# Implementing a Fuzzy System on a Field Programmable Gate Array

Michael McKenna and Bogdan M. Wilamowski University of Wyoming University of Idaho

#### **Abstract**

Fuzzy controllers are traditionally implemented in a microprocessor and they produce relatively raw surfaces. The purpose of this work is to implement a fuzzy control system in a FPGA and to have resulted control surface as smooth as possible. The FPGA has allowed designers to create large designs test them and make modifications very easily and quickly. This approach uses a new weighted average concept to keep the fuzzy lookup table small, yet the input sizes can be large. This is implemented by using three or four most significant bits of each input to determine the address for the lookup table. A weighted average is performed using the remaining bits to eliminate rawness.

#### 1 Introduction

In recent years, fuzzy systems have become very popular and are being used in many applications [1][2][3][4]. Fuzzy systems give the digital designer the ability to use non-linear controllers for their application. controllers are traditionally implemented microprocessor [5] but also dedicated VLSI chips have been developed [6][7][8][9][10]. The purpose of this work is to implement a fuzzy control system in a Field Programmable Gate Array type chip. The project is being done on this type of chip so if design changes are needed the chip can be reprogrammed for the new design in a matter of seconds. The traditional fuzzy systems work well for inputs that have 8 bits or less. The number of inputs is also a factor in these designs since as the number of inputs increases the size of the lookup table increases exponentially. The design will use a high-level programming language for the simulation of the weighted averaging technique and Hardware Description Language (HDL) will be used for the implementation. The FPGA has allowed designers to create large designs test them and make modifications very easily and quickly. This project is aimed for lab experiments and will not be tested or used on any actual systems.

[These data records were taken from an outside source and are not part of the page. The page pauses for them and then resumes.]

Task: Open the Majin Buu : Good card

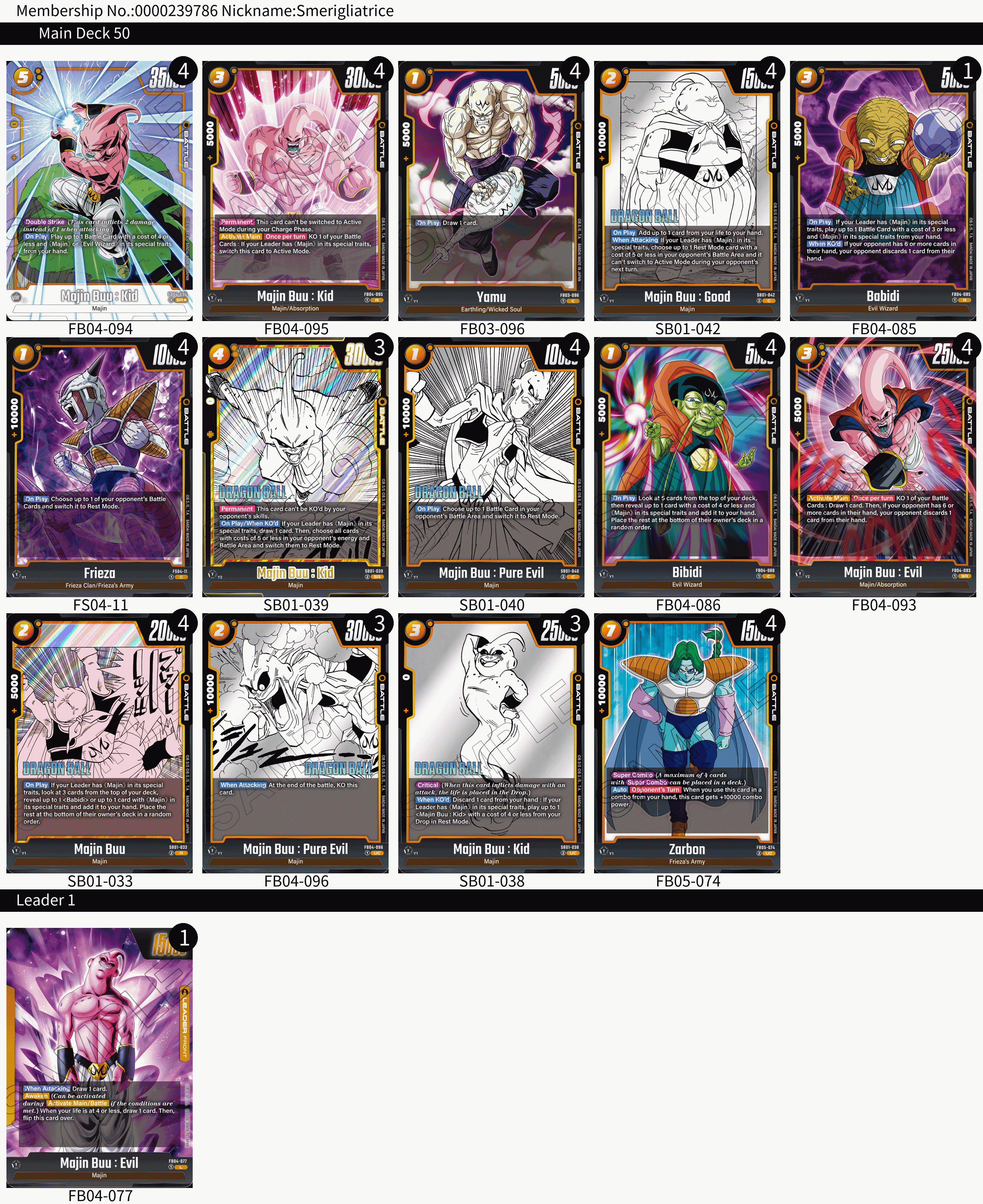Action: point(687,191)
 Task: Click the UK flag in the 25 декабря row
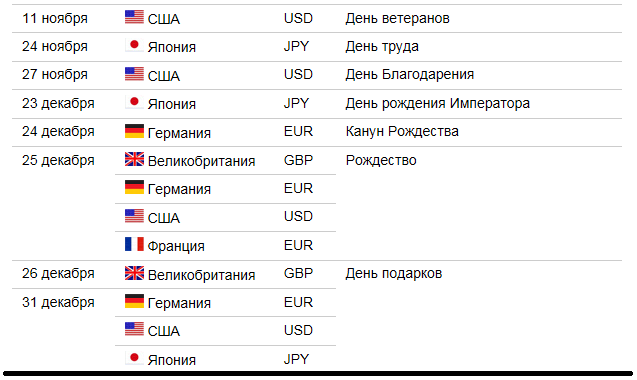point(134,159)
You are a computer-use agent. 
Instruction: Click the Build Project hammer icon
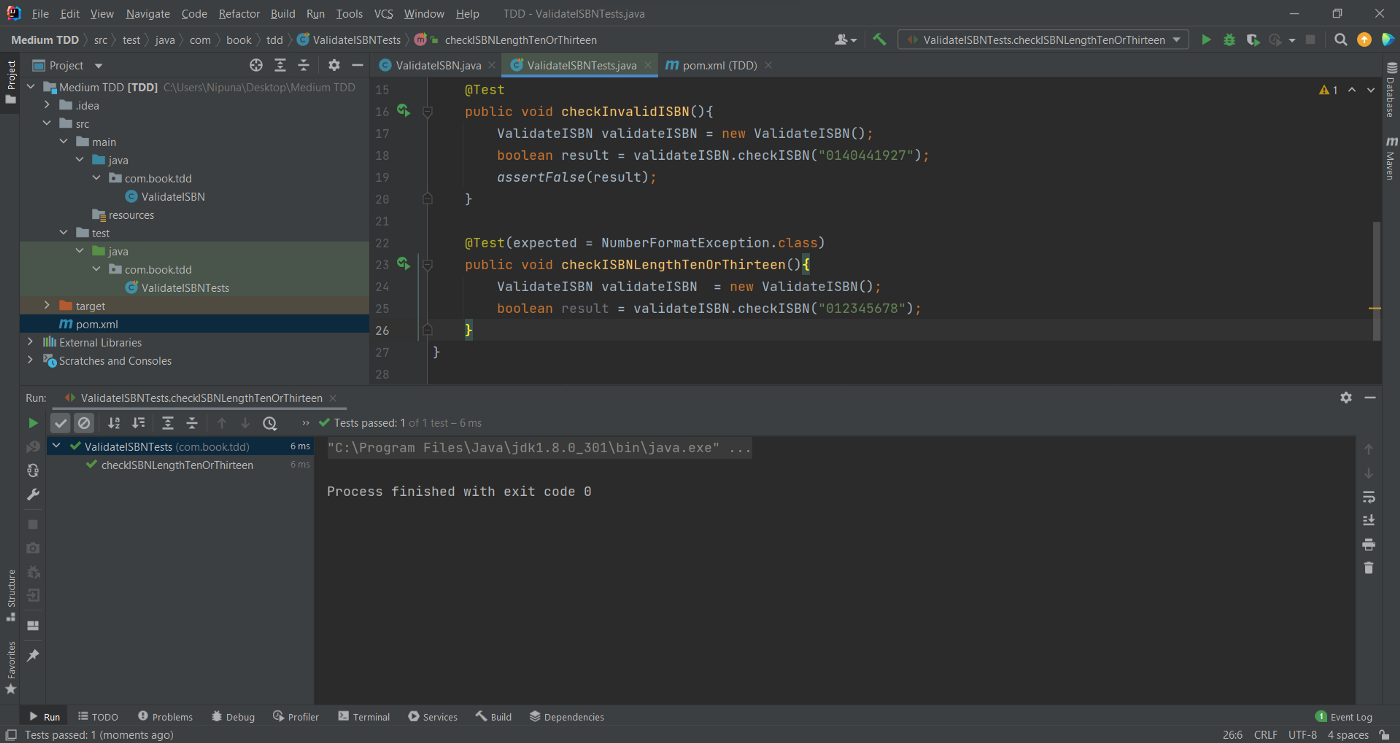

Traditional fuzzy controllers use a minimum, a maximum, and inversion operators. A minimum operator does exactly what the name says; find the minimum of the inputs. In a Boolean system there are two states that a

signal can be in: a high state and a low state. A "1" for high and a "0" for low represent these two states. In a fuzzy system there can be several states between "0" and "1." The digital AND gate works as a minimum function by finding the minimum of the two inputs. The digital OR gate works for the maximum function. In a binary system, taking the input value and bitwise inverting (each bit individually) them can accomplish the inversion function.

There are four main steps to a fuzzy controller (Fig. 1). The first step is converting an analog input into fuzzy variables, which is done in the block named fuzzifier. There are usually three to nine fuzzy variables that are produced for each analog input. The general block diagram of a fuzzy controller can be seen below.



Fig. 1 Block diagram for a fuzzy system.



Fig 2 Desired control surface.

The fuzzifiers can apply several different membership functions to the analog inputs. The most common are the trapezoidal, triangular and the gaussian functions. If the surface illustrated in Fig 2 is the desired output surface.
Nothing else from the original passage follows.